No habían intercambiado más que unas cuantas palabras desde que el joven descubriera que Evie era Adivina. A ella aún le escocía su comentario. Evie leyó el pasaje de la Biblia una y otra vez en busca de alguna pista, pero no se le ocurría nada.

—Venerar a falsos ídolos, venerar a falsos ídolos… —Algo intentaba cobrar forma en su mente—. ¿Cómo se llama…? —Se interrumpió a medio pensamiento y comenzó a pasar páginas en la Biblia como una loca. Puso el dedo sobre un pasaje—. Baal —dijo de pronto—. La adoración de Baal. Oh, Dios…

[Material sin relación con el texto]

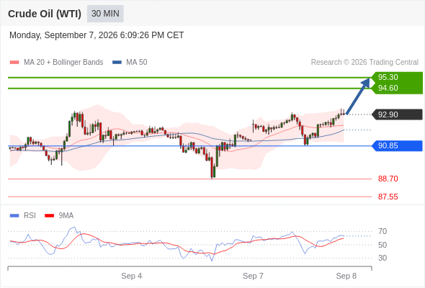This screenshot has height=288, width=425.
Task: Click the blue RSI legend swatch
Action: click(14, 216)
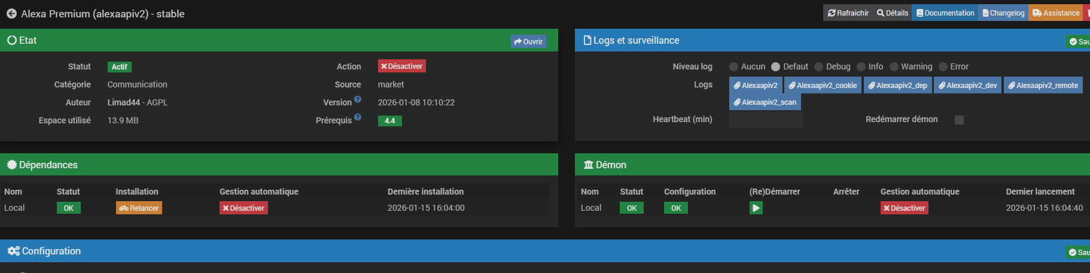Open the Alexaapiv2_cookie log
1090x273 pixels.
(823, 85)
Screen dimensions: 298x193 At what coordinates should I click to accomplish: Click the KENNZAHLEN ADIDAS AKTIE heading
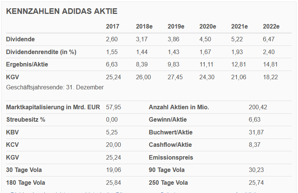pos(62,11)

—¿Qué pasa, muñeca? —le preguntó Sam.

—Sé dónde actuará a continuación —contestó Evie, que ya estaba cogiendo el abrigo y el sombrero.

—¿Adónde vamos?

—¡Al Teatro Globe! —gritó la chica.

—¿Qué hay en el Globe? —preguntó Jericho.

—La revista de Ziegfeld —contestó Sam, y echó a correr tras Evie.